First try I left in Future 3 Month returns like I was used to doing for my offline runs which required me to separate the features and target after downloading.
For this system you select the target and then the features. Better but differet.
Well I managed to fumble the second try, poor results but I discovered I had somehow downloaded SP500 rather than S&P Mid caps. Don’t know how this happened.

3rd try, 20yr data using S&P MidCaps, Time Series CV 8 fold split 2yr hold, 1yr gap and 3 to 17 year training periods.
Model rankings; Random forest 100, Linear ridge 100, extra trees ii 100, xgb ii 40, gam ii 20.
But actual portfolio gains don’t correlate with the ranks. Every single one gave nice excess profits over the 16 years of portfolio validations. This is from 3/2008 including most of the ’08 bear market.
Top 5% of stocks in universe. Picked SPMidCap as I thought it would be a better test than
Extra Trees 19 stks 7.35 above BM
Rand Forest 20 stks 5.5 above
XGboost 20 stks 10.37
LinearRidg 20 stks 7.58
GAM 19 stks 9.58%

Unless I’m missing something, it appears that there is not yet an Ensemble’s Prediction method using the results of selected models built in. A simple majority vote should improve the results.
Aurelien Geron in “Hands On Machine Learning w/ Sciket-Learn” has pointed out that in an noisy environment an ensemble of week learners often give stronger results. RF, ET and XG boost are internally ensemble’s
of trees but Geron points out that “Ensemble methods work best when the predictors are as independent from one another as possible”. “One way is to train them using very different algorithms”. SVM and GAV are very different from decision trees.

The next big question is. What is the turnover for a portfolio build on these predictions? Would love to do a simulation with a select on prediction, hold till prediction drops below some threshold.

Currently I see you can download all the predictions for each model into excel and build your own voting or even a weighted voting system in excel.

For a Beta ML product this one very nice piece of work. A few minor tweaks and anyone can use it regardless of their ML knowledge.

Biggest initial problems are the of the human interface with the software. How do I enter data, how do I change it after I notice too many missing values or too much noise, how do I select models . . . just the normal things I always run into when I first try a new package.

For the record I’m not an AI or ML professional, I did work in the field almost 30 years ago but my expertise was in designing computers and IC’s for ML not the software. Since then, I have tried to keep with the field by on line courses, a collection of books along with using AI/ML for my personal investment screening and backtest software.

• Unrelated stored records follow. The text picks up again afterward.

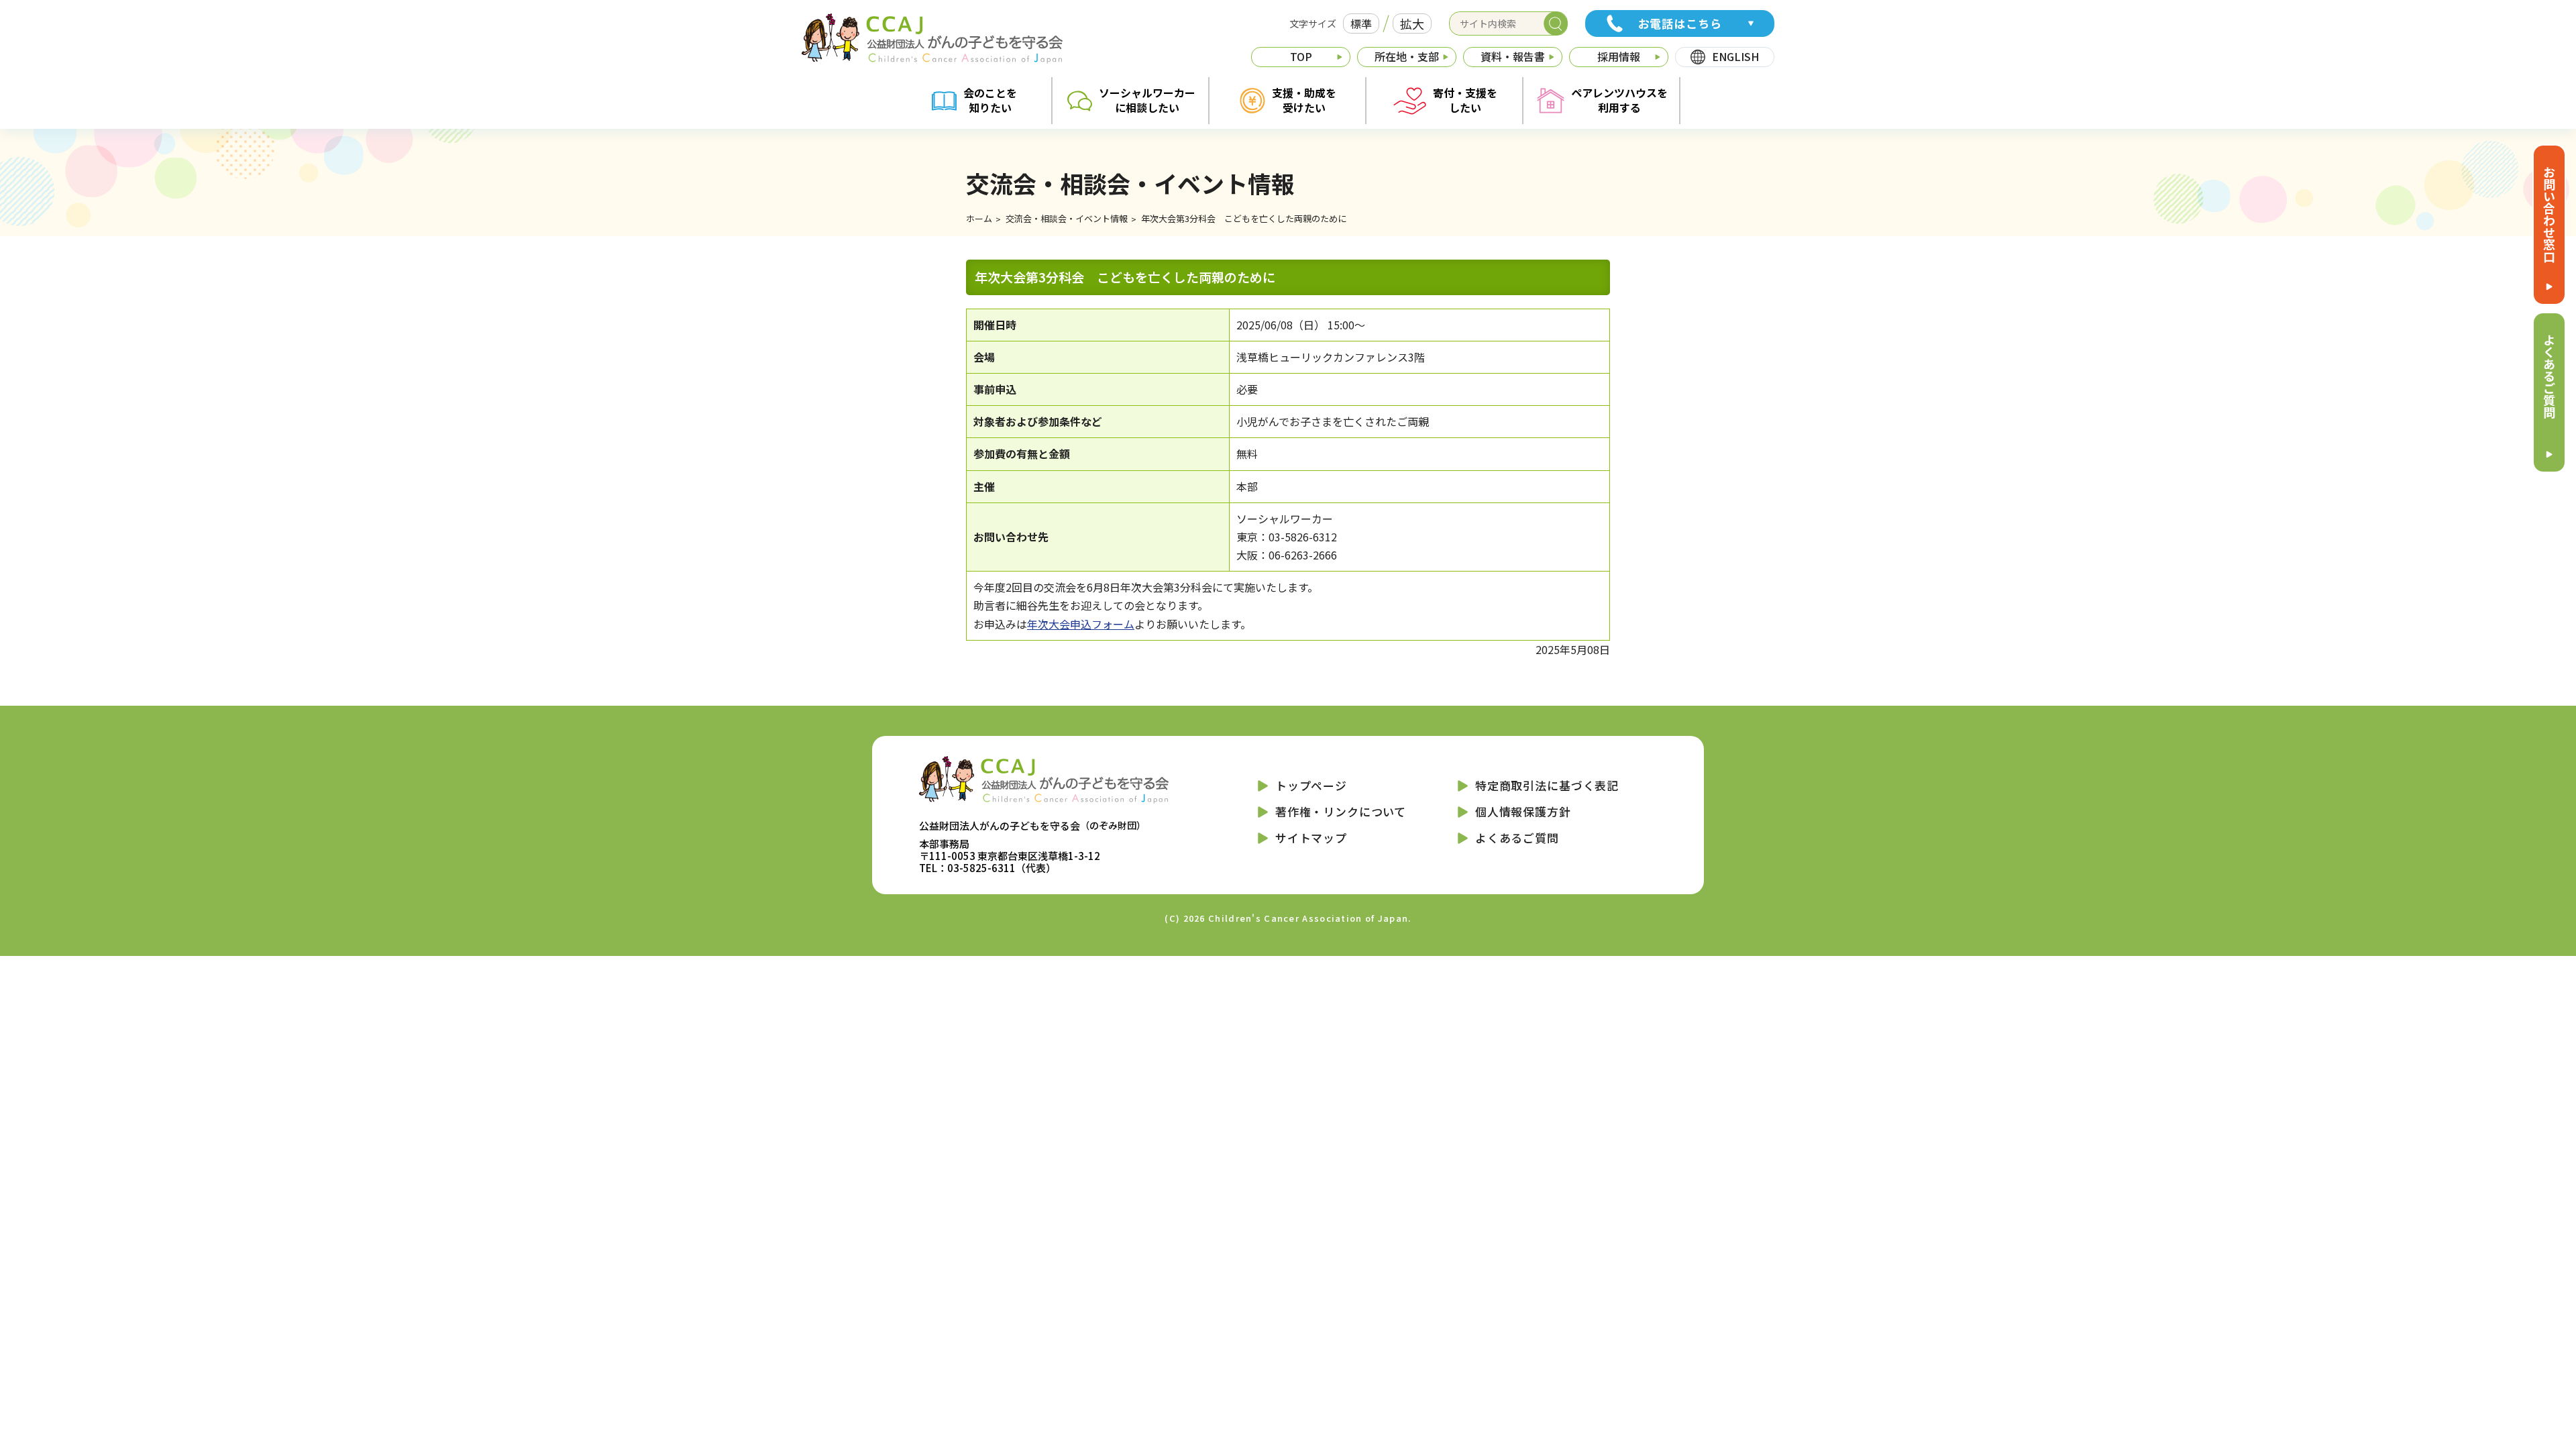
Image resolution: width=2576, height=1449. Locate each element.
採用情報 (1618, 56)
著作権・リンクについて (1340, 811)
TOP (1301, 56)
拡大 (1412, 23)
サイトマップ (1311, 837)
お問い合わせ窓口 (2549, 214)
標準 (1361, 23)
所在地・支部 (1407, 56)
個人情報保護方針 (1523, 811)
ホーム (979, 218)
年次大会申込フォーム (1080, 624)
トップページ (1311, 785)
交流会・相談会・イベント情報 (1067, 218)
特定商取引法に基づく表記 (1547, 785)
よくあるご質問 (2549, 375)
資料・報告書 (1513, 56)
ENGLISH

You could now try creating an AI factor for each model and average the ranks for each factor in a P123 ranking system. While not what you may normally think of as "model averaging," I think this fits the definition and you could see what it does now.

Honestly however, I have been disappointed by model-averaging AI models with stock factors, in general.

I've been playing with it all day and I hope to have more useful feedback coming, but just wanted to congrats Marco and the staff. It's a really cool tool and even just dipping my toes into it and datamining like crazy in a short time I've found it very interesting and thought provoking.

I am very impressed. My results are improving.

Lift off!!!:

Not upset with this. Although I am a little concerned about the second half results, this is a "first impression" after all:

Intuitive, advanced knowledge on the part of all developers evident IMHO.

Really good.

Jim

1 Like

I too remain very optimistic with this. For just a second day beta system a very large portion of a final user-friendly system is evolving. The comments have been requests for simple feature changes not of the major parts of the ML models or results. Somehow when I was intending a Midcap universe, I downloaded a S&P500 universe. Was initially upset with lower than expected but later realized the model was actually making a decent profit in the most difficult universe. Still want to know what the turnover & friction for a portfolio will be.

So I trained until 1/1/2019 and put that into a ranking system called AI. The sim is after that: starting 1/1/2019 with that ranking system.

We can do that now or did I make a mistake?

BTW, out-of-sample 31 CAGR is looking good for some excellent Designer Models. Did @Marco succeeded in reducing overfitting to some degree or at least give us a method that gives better expectations for the out-of-sample results than a simple backtest would?

Jim

1 Like